In recent years, various areas of research have demanded cost-effective assays and reactions of diminishing scale, increasing efficiency and accuracy, with high-throughput capacity. Multi-well devices with multiple individual wells, such as multi-well plates or multi-well blocks, are some of the most commonly used tools to carry out such reactions and assays. A variety of multi-well arrangements, constructed according to standardized formats, are commercially available. For example, a multi-well device having ninety-six depressions or wells arranged in a 12×8 array is a commonly used arrangement. Conventional multi-well devices may have wells with either fluid-impervious bottom surfaces to retain matter in the wells or open bottoms, in which case a receptacle plate may be placed underneath the multi-well device to collect matter flowing from the wells.
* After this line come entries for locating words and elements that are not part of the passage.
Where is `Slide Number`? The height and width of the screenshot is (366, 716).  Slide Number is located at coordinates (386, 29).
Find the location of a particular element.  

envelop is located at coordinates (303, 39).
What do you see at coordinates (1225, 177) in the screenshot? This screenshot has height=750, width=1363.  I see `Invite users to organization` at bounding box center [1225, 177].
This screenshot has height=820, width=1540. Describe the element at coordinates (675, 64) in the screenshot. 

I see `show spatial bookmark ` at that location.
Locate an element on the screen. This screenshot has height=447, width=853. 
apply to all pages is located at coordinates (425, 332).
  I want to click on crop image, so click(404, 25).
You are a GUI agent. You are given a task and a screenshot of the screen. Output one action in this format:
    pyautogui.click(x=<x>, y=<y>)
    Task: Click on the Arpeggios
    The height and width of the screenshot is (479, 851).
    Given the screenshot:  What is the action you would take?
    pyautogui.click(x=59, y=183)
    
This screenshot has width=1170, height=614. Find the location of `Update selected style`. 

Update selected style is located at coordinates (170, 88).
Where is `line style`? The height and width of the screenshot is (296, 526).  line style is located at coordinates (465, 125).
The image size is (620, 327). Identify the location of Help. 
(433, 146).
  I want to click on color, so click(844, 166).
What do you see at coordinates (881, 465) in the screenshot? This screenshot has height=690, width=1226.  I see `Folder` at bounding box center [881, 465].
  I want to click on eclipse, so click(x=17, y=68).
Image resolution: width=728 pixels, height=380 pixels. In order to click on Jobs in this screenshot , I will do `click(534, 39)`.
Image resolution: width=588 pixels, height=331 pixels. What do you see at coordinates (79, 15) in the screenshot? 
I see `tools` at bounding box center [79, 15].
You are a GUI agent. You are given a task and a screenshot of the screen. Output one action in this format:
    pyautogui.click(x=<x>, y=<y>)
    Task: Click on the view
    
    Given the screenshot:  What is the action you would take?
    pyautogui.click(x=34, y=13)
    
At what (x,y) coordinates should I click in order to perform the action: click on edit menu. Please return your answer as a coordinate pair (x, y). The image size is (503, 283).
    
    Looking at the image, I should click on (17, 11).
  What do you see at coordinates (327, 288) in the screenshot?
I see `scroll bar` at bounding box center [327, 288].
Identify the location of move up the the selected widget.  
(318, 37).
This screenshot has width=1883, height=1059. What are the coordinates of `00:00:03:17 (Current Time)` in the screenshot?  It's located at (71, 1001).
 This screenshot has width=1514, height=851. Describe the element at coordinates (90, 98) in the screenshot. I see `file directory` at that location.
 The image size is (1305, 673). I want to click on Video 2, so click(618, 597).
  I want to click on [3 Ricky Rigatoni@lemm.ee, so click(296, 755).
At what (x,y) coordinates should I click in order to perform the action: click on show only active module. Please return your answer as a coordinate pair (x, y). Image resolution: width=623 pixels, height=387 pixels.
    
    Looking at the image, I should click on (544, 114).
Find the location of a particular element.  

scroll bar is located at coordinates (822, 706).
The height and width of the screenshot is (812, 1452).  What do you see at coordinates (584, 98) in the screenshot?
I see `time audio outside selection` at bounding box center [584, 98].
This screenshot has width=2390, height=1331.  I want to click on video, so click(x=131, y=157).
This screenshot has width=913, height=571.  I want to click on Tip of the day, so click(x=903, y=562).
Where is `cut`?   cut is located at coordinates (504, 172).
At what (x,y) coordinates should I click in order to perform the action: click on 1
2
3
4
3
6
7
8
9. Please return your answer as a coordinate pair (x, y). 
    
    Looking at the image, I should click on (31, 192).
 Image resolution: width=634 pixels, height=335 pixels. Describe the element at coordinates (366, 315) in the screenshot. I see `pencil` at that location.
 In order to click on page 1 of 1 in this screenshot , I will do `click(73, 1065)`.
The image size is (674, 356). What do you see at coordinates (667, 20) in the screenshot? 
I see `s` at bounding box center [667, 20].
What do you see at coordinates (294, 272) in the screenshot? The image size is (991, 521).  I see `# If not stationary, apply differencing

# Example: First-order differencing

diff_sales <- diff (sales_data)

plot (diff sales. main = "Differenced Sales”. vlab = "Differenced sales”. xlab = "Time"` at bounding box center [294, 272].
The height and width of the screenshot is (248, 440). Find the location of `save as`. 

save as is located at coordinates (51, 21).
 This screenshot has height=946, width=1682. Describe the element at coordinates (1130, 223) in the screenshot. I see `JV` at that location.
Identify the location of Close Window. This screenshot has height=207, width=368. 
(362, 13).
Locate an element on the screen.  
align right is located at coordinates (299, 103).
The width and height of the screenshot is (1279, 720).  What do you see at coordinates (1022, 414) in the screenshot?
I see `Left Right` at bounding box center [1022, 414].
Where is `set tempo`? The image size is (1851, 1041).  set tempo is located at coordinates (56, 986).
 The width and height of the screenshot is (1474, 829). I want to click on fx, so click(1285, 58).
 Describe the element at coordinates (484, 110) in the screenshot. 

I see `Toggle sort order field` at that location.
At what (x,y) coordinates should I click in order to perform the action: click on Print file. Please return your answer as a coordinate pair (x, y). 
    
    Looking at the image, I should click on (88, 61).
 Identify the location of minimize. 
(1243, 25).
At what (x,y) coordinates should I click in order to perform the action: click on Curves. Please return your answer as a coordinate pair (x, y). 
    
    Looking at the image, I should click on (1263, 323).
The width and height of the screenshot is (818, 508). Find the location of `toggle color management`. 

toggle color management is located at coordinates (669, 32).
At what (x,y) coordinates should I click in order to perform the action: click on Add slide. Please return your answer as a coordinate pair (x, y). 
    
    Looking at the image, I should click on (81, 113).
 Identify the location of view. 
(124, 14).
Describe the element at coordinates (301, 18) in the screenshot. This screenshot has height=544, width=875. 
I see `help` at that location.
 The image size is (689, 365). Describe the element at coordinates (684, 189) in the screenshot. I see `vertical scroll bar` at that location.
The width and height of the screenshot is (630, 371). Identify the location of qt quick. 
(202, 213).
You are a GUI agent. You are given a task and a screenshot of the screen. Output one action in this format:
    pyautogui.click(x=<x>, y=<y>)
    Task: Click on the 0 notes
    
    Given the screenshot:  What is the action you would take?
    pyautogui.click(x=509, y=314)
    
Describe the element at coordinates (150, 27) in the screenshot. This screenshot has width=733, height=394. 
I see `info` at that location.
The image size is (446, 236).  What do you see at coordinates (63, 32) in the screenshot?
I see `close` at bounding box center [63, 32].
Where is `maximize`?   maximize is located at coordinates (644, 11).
Test plates for numerous applications are well-known in the art. For example, test plates are known for use in culturing tissue samples. Other forms of test plates are adapted for carrying out chemical reactions or for use in micro-chromatography.
For applications requiring filtration, respective filters may be positioned in the wells of a multi-well device. In such applications, vacuum or pressure may be applied to facilitate filtration of fluid samples in the wells of the device. Following filtration, the fluids may be collected in individual containers or wells of a receptacle plate.
Despite these prior inventions, there exists a continuing need for new and improved multi-well apparatus and methods for their use.